◆ DATA SUPPLIED
•••

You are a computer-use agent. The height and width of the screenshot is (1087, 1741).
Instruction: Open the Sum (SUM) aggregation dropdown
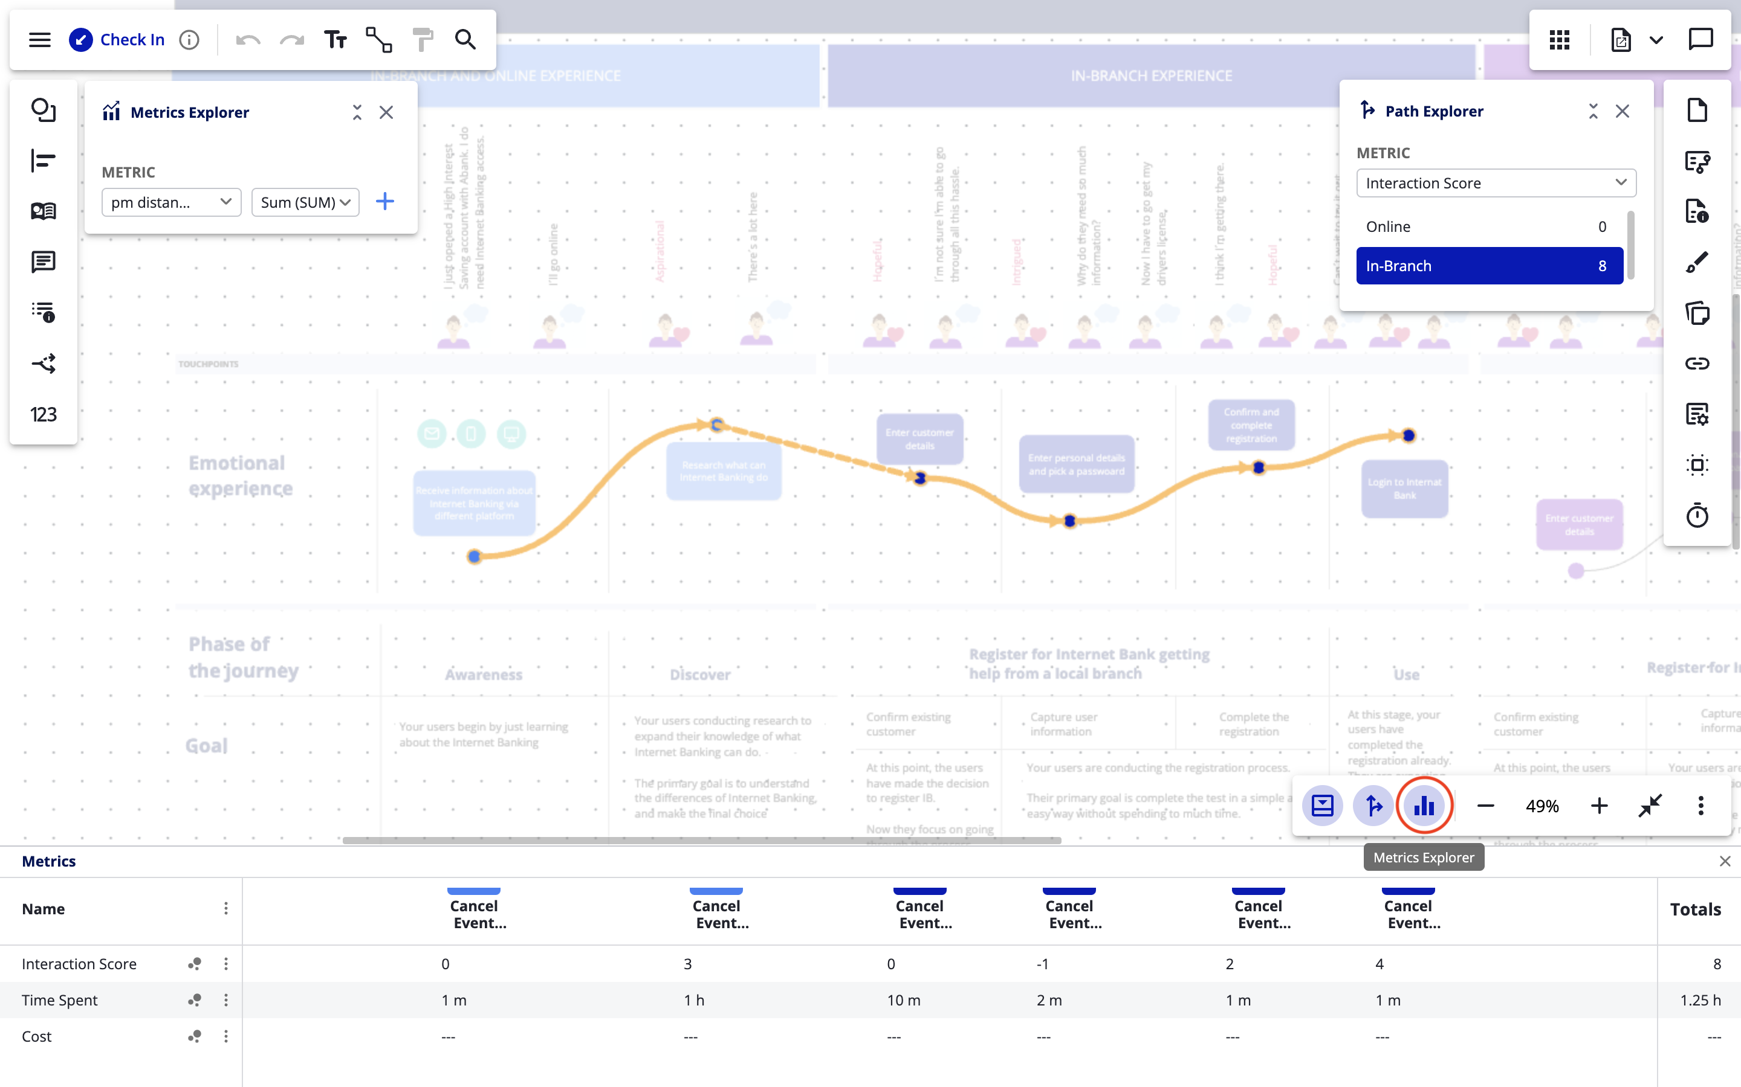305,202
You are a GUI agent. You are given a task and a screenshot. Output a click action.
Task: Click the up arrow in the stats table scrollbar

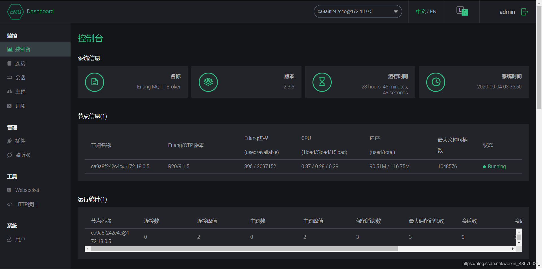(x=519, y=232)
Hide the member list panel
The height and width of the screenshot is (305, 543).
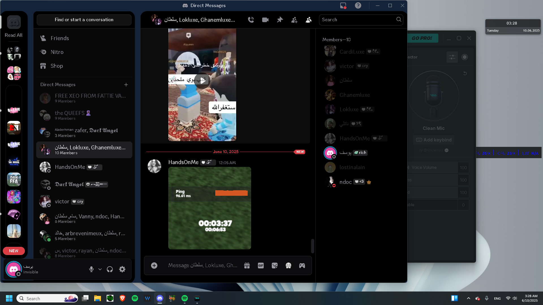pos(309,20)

•••

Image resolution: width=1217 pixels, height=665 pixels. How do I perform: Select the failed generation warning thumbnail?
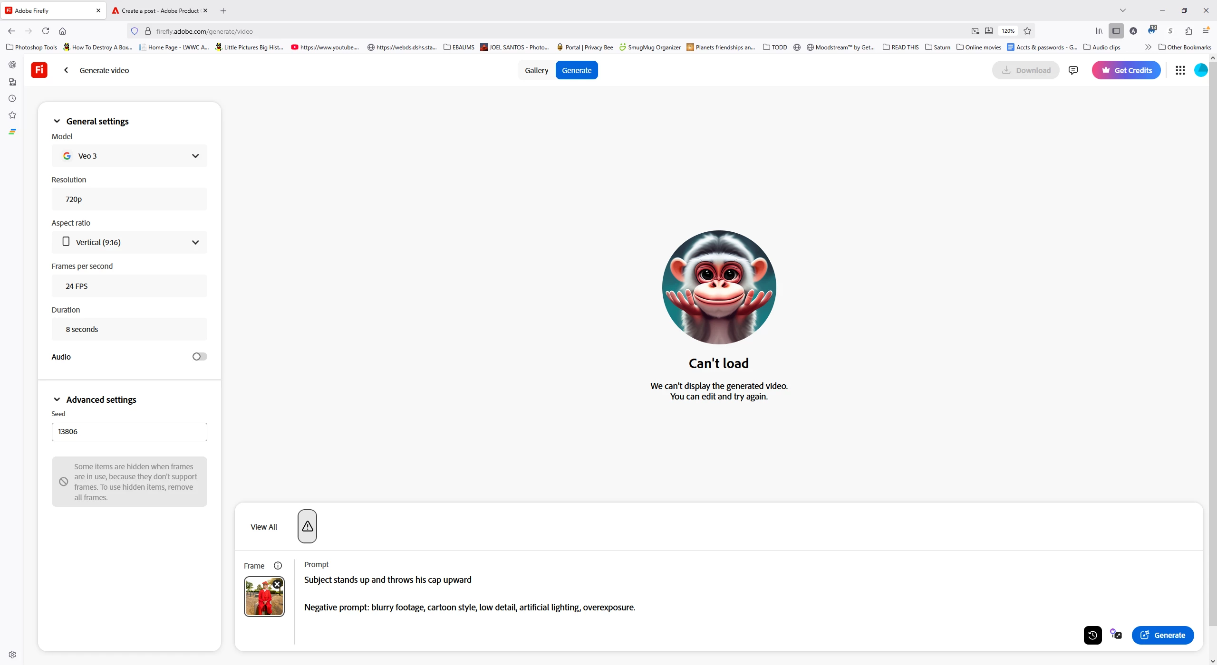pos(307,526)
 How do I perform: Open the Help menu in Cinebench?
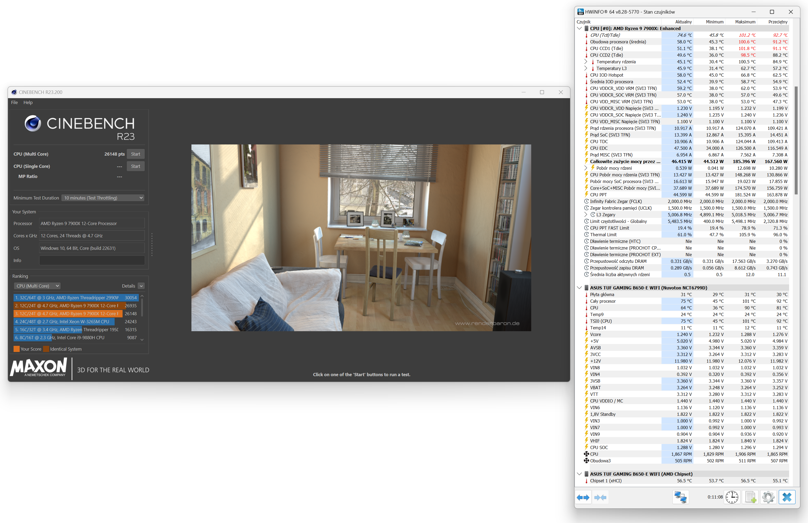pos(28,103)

•••

◆ EXERCISE BRIEF
In the listing above, find each line with the word "agent" and copy it.

◆ RESPONSE
You are a computer-use agent. The height and width of the screenshot is (1087, 1741).
You are a GUI agent. You are given a task and a screenshot. Output a click action.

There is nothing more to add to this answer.